Thankfully, Klinsmann made the substitution in the 72' minute with Terrence Boyd.
Everyone has been waiting for Altidore to take that next step, and he had a great opportunity to do so against Jamaica. He blew it.
They gave up a quick goal when the match began, but quickly made the necessary adjustments and kept the United States off the board for over 90 minutes.
Sure, the U.S. was missing Michael Bradley and Landon Donovan, but they still put out a talented opposition for the Jamaicans to face. They shut the United States down and made them look sluggish on the pitch.
The collective performance puts Jamaica in the drivers seat in CONCACAF's Group A.
Jamaica travels to Columbus on September 11th for the next qualifying match against the U.S. and will need another defensive performance to come away with at least a draw.

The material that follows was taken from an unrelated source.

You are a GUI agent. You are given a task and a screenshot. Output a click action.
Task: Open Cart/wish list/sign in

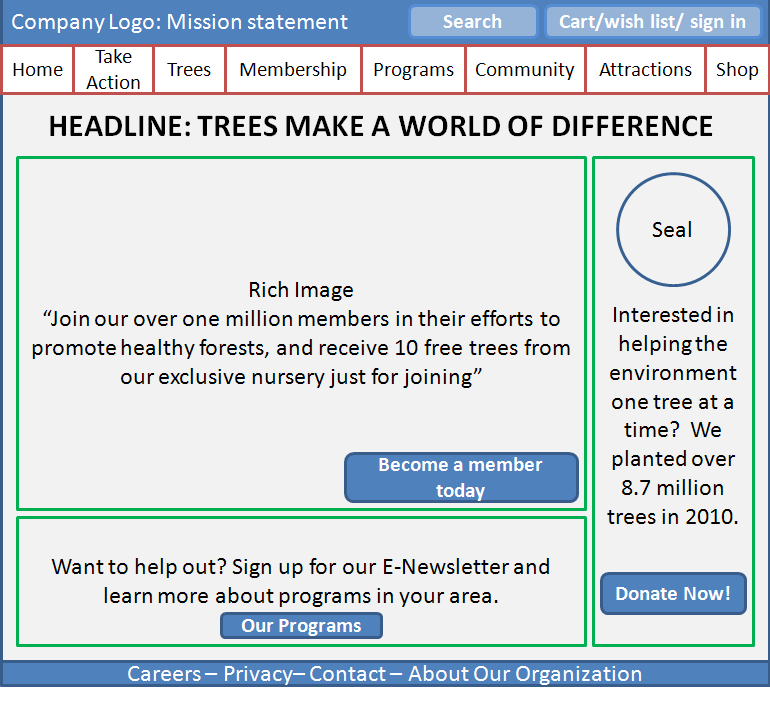pos(652,22)
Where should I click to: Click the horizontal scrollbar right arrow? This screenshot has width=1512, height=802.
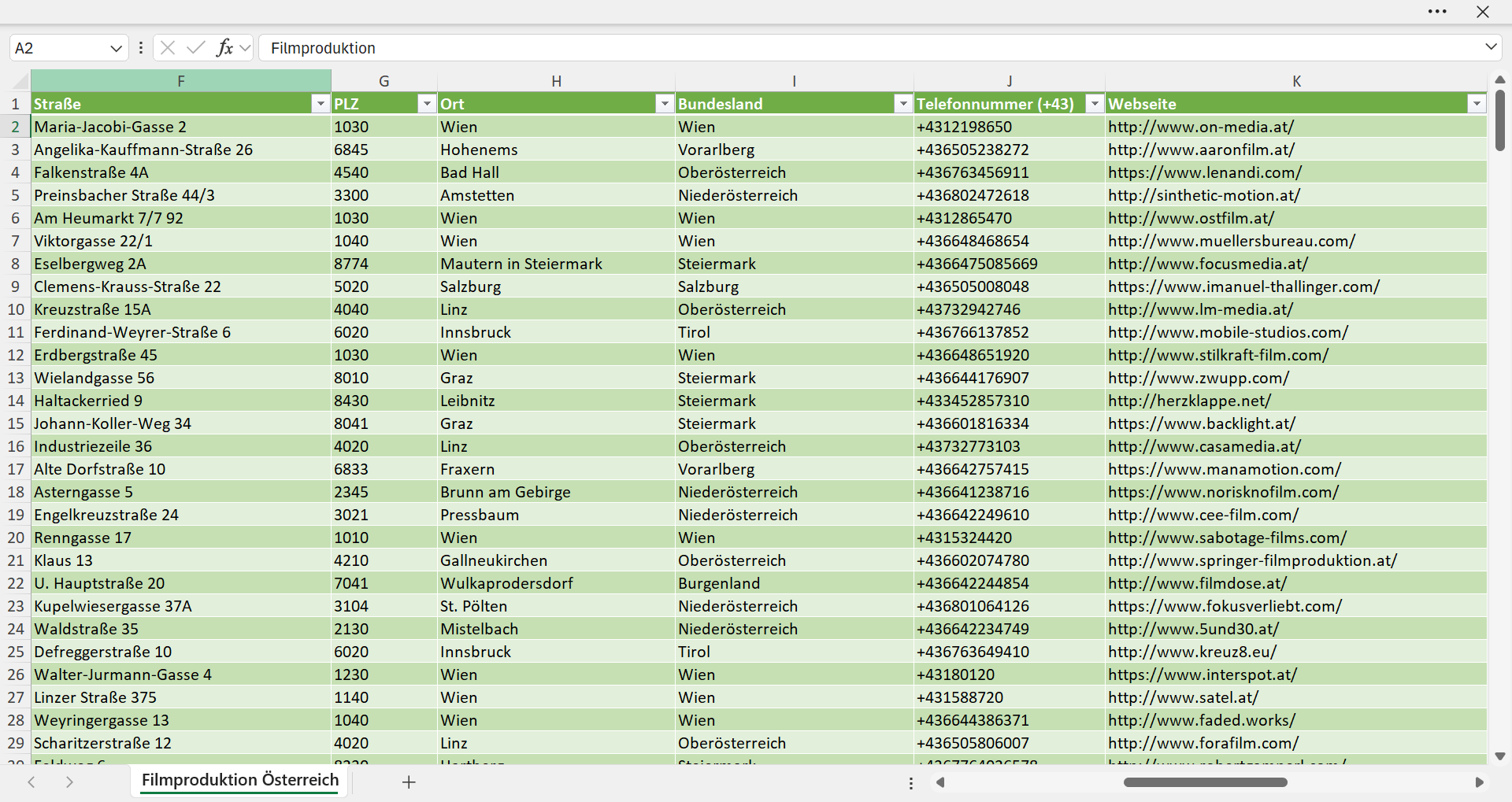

Being able to remain atop the group would be a major boost for the Jamaican national team.
They failed. They flat out failed.
Whatever the reason, the United States looked flat in Kingston. Even with the quick goal and momentum the whole team lacked a spark and could never get going.
They let an inferior team control the game and out work them. That is unacceptable.
After months of positive results, excellent performances, and a sense that everything was moving in the right direction they lay an egg against Jamaica. And all credit should go to them for capitalizing. However, if the U.S. wants to join the ranks of the football elite they have to be able to win these matches.
It was a very poor performance. There is no way around it. They failed to do even the bare minimum and come away with a draw. They got out played. They got beat.
The U.S. has to find consistency. What happened in Kingston should not happen. It was a big let down.